We understand your view that all ethanol, no matter the source, will have valuable environmental benefits. But ignoring the energy independence potential that is derived only from American ethanol dismisses a fundamental rationale underpinning public support for renewable fuels. While you have adopted a "global” view, there are many American suppliers that would have greatly appreciated the opportunity to be the official fuel supplier for the IndyCar Series. In fact, with the expansion of ethanol production into more diverse geographic regions of the country, I have every confidence that the IRL could have a local ethanol producer supply fuel to virtually every one of its races across the country. Instead, the league has chosen to use ethanol that must be shipped thousands of miles from a country in which the IRL does not hold a single race. At a time when the US economy is faltering and America is seeking to maximize ethanol use, your decision to engage Brazilian ethanol producers is even more perplexing.
It is our understanding that an exception has been made to allow the Iowa Corn 250, held in June in Newton, Iowa, to run on homegrown ethanol as a result of the hard work of the network of ethanol producers and suppliers in the state. This simply underscores the fact that American ethanol is available if the league is committed to supporting a homegrown energy source.
On behalf of America's ethanol producers, I strongly urge the IRL to reconsider its decision.
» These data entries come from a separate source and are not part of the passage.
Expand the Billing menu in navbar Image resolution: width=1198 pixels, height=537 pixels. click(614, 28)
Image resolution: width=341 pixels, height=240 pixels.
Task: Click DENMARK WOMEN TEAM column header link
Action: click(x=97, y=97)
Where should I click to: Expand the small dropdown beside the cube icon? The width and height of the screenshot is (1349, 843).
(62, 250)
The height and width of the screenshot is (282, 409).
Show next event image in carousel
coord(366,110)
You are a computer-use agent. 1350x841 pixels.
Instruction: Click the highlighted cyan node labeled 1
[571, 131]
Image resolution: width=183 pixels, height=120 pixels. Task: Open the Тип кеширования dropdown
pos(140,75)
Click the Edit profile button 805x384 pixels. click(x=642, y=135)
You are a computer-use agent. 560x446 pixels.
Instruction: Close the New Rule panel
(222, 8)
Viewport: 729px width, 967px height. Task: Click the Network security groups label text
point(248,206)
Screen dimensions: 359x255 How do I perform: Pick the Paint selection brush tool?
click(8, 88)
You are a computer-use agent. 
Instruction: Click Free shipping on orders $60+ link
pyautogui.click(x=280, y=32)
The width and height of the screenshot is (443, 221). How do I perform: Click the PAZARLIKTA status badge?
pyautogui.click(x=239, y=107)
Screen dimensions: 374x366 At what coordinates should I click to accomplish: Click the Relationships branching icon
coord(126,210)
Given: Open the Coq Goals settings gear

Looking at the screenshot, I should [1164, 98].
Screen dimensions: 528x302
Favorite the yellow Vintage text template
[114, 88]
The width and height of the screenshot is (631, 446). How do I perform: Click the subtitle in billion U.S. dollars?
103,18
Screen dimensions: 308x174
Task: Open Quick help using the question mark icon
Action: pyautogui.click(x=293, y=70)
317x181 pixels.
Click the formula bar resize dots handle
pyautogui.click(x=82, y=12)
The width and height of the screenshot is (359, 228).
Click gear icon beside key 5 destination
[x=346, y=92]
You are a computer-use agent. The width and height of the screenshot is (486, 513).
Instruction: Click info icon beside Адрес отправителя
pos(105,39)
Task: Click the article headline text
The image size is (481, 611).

At a minimum, you should use America's homegrown renewable fuel to power the Indianapolis 500. As in Iowa, I am quite certain that the network of ethanol producers in the state of Indiana stand at the ready to supply the race with the fuel it needs.
The relationship between American ethanol producers and America's premiere open wheel racing league was the direct result of the vision of former Indy car driver Paul Dana. Paul's leadership resulted in a relationship in which our industry has taken great pride. It is disappointing that a greater effort was not made to continue this relationship. I sincerely hope that you reconsider your decision. And let me assure you that the Renewable Fuels Association stands ready to assist you in any way.
I look forward to hearing your response and trying to find a way to continue this mutually rewarding relationship.